The Statis Group, an advisory for ICOs or Initial Coin Offerings, has recently published a report that claims that almost a whopping 80% of ICOs that we saw in 2017, were actually fake. The firm has reached this conclusion by studying the life cycles of the ICOs introduced in 2017.
However, a silver lining to this upsetting statistic is that although 80% of the total ICOs turned out to be scams, around 70% of the funding found healthy channels as the money went on to back higher quality projects. Around 4% of the ICOs turned into failures and 3% died out, which means that they were not listed by exchanges for trading for three consecutive months.
2017 had seen a total investment of $11.9 billion in coins and tokens and just about 11% of that went on to back ICOs that were actually scams, with large scam-projects like Arisebank, Pincoin and Savedroid receiving the bulk of this 11%. Smaller scam projects received almost negligible funding vis-à-vis the market as a whole. In the beginning of July, we had also come across a report from TechCrunch which revealed that over a thousand crypto firms and projects had perished by the end of June, 2018.
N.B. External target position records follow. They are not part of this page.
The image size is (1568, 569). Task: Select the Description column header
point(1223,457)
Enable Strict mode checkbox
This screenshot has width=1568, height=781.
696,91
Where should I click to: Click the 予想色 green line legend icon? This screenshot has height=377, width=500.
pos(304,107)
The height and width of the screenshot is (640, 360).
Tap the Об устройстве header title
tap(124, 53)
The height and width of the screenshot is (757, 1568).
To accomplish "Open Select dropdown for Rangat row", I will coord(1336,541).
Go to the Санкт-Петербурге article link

These weren’t the only instances of bad times that seem to have gripped the digital currency scene. Cyber security firm Carbon Black has also pointed out the theft of a total value of approximately $1.1 billion in the first half of 2018 itself, with the dark web making it easier for cybercriminals to act. However, the picture is not entirely grim. PwC and the Swiss Crypto Valley Association have jointly announced that ICOs have seen burgeoning volumes between January and May 2018 and the values have already surpassed the total amount of 2017.